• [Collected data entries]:
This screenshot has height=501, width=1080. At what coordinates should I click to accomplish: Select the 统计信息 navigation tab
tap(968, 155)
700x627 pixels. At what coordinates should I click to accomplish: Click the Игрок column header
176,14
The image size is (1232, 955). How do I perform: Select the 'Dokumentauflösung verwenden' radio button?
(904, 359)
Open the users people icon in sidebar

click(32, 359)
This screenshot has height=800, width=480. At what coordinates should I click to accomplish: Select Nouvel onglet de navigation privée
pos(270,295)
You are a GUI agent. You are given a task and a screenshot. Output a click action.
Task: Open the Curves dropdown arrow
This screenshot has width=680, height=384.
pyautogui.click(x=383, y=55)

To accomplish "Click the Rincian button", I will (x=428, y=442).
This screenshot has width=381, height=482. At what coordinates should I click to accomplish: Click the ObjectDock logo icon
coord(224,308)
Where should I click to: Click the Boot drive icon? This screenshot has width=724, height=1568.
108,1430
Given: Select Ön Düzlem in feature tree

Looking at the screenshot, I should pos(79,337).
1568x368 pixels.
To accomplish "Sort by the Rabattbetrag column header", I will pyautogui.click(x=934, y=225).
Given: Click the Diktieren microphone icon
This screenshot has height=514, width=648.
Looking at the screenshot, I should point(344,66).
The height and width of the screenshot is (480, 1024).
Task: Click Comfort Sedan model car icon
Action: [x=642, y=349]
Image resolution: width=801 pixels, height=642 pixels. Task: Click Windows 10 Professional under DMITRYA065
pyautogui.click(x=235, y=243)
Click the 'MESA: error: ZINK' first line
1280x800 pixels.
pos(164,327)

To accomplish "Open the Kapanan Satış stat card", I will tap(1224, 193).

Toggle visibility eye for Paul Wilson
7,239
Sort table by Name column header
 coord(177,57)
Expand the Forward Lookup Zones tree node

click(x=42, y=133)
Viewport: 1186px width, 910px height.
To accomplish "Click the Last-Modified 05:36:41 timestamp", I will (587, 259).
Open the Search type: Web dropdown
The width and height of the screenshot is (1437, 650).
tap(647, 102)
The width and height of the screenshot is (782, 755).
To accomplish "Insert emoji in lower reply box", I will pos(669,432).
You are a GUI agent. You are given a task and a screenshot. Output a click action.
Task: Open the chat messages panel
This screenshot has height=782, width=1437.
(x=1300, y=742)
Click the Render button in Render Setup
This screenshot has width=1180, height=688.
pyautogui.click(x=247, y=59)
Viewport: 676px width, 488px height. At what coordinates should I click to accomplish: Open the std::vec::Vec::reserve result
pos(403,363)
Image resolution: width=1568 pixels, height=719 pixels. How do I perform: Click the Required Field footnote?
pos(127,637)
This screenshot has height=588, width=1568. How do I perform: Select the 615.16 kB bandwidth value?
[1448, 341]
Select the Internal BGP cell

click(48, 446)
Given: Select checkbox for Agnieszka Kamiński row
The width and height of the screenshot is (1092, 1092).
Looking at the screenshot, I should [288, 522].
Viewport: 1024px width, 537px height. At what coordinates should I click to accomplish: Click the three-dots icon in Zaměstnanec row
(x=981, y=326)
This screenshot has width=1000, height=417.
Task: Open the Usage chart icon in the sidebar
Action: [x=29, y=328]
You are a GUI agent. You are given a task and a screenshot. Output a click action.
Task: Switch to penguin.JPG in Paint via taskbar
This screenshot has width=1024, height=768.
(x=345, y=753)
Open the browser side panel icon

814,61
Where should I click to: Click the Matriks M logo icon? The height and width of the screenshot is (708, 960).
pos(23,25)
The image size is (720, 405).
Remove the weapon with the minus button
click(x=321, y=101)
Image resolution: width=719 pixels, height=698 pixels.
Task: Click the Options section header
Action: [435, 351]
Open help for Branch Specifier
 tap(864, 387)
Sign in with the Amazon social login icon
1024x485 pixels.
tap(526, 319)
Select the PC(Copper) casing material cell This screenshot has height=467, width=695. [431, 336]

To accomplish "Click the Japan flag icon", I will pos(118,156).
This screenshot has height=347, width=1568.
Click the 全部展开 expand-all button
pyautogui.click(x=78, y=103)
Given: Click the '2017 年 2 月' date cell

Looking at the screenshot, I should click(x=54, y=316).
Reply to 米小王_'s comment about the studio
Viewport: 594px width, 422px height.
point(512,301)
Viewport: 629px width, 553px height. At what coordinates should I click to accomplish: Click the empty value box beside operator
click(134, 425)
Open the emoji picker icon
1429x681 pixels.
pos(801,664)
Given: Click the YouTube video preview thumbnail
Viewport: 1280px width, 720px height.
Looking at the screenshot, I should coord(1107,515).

• [Problem details]: Without any alteration, repeat each entry shown above.

• [Exercise solution]:
This screenshot has height=501, width=1080. At what coordinates should I click to accomplish: Select the 统计信息 navigation tab
tap(968, 155)
700x627 pixels. At what coordinates should I click to accomplish: Click the Игрок column header
176,14
The image size is (1232, 955). How do I perform: Select the 'Dokumentauflösung verwenden' radio button?
(904, 359)
Open the users people icon in sidebar

click(32, 359)
This screenshot has height=800, width=480. At what coordinates should I click to accomplish: Select Nouvel onglet de navigation privée
pos(270,295)
You are a GUI agent. You are given a task and a screenshot. Output a click action.
Task: Open the Curves dropdown arrow
This screenshot has width=680, height=384.
pyautogui.click(x=383, y=55)

To accomplish "Click the Rincian button", I will (x=428, y=442).
This screenshot has width=381, height=482. At what coordinates should I click to accomplish: Click the ObjectDock logo icon
coord(224,308)
Where should I click to: Click the Boot drive icon? This screenshot has width=724, height=1568.
108,1430
Given: Select Ön Düzlem in feature tree

Looking at the screenshot, I should pos(79,337).
1568x368 pixels.
To accomplish "Sort by the Rabattbetrag column header", I will pyautogui.click(x=934, y=225).
Given: Click the Diktieren microphone icon
This screenshot has height=514, width=648.
Looking at the screenshot, I should point(344,66).
The height and width of the screenshot is (480, 1024).
Task: Click Comfort Sedan model car icon
Action: [x=642, y=349]
Image resolution: width=801 pixels, height=642 pixels. Task: Click Windows 10 Professional under DMITRYA065
pyautogui.click(x=235, y=243)
Click the 'MESA: error: ZINK' first line
1280x800 pixels.
pos(164,327)

To accomplish "Open the Kapanan Satış stat card", I will tap(1224, 193).

Toggle visibility eye for Paul Wilson
7,239
Sort table by Name column header
 coord(177,57)
Expand the Forward Lookup Zones tree node

click(x=42, y=133)
Viewport: 1186px width, 910px height.
To accomplish "Click the Last-Modified 05:36:41 timestamp", I will (587, 259).
Open the Search type: Web dropdown
The width and height of the screenshot is (1437, 650).
tap(647, 102)
The width and height of the screenshot is (782, 755).
To accomplish "Insert emoji in lower reply box", I will pos(669,432).
You are a GUI agent. You are given a task and a screenshot. Output a click action.
Task: Open the chat messages panel
This screenshot has height=782, width=1437.
(x=1300, y=742)
Click the Render button in Render Setup
This screenshot has width=1180, height=688.
pyautogui.click(x=247, y=59)
Viewport: 676px width, 488px height. At what coordinates should I click to accomplish: Open the std::vec::Vec::reserve result
pos(403,363)
Image resolution: width=1568 pixels, height=719 pixels. How do I perform: Click the Required Field footnote?
pos(127,637)
This screenshot has height=588, width=1568. How do I perform: Select the 615.16 kB bandwidth value?
[1448, 341]
Select the Internal BGP cell

click(48, 446)
Given: Select checkbox for Agnieszka Kamiński row
The width and height of the screenshot is (1092, 1092).
Looking at the screenshot, I should [288, 522].
Viewport: 1024px width, 537px height. At what coordinates should I click to accomplish: Click the three-dots icon in Zaměstnanec row
(x=981, y=326)
This screenshot has width=1000, height=417.
Task: Open the Usage chart icon in the sidebar
Action: [x=29, y=328]
You are a GUI agent. You are given a task and a screenshot. Output a click action.
Task: Switch to penguin.JPG in Paint via taskbar
This screenshot has width=1024, height=768.
(x=345, y=753)
Open the browser side panel icon

814,61
Where should I click to: Click the Matriks M logo icon? The height and width of the screenshot is (708, 960).
pos(23,25)
The image size is (720, 405).
Remove the weapon with the minus button
click(x=321, y=101)
Image resolution: width=719 pixels, height=698 pixels.
Task: Click the Options section header
Action: [435, 351]
Open help for Branch Specifier
 tap(864, 387)
Sign in with the Amazon social login icon
1024x485 pixels.
tap(526, 319)
Select the PC(Copper) casing material cell This screenshot has height=467, width=695. [431, 336]

To accomplish "Click the Japan flag icon", I will pos(118,156).
This screenshot has height=347, width=1568.
Click the 全部展开 expand-all button
pyautogui.click(x=78, y=103)
Given: Click the '2017 年 2 月' date cell

Looking at the screenshot, I should click(x=54, y=316).
Reply to 米小王_'s comment about the studio
Viewport: 594px width, 422px height.
point(512,301)
Viewport: 629px width, 553px height. At what coordinates should I click to accomplish: Click the empty value box beside operator
click(134, 425)
Open the emoji picker icon
1429x681 pixels.
pos(801,664)
Given: Click the YouTube video preview thumbnail
Viewport: 1280px width, 720px height.
Looking at the screenshot, I should coord(1107,515).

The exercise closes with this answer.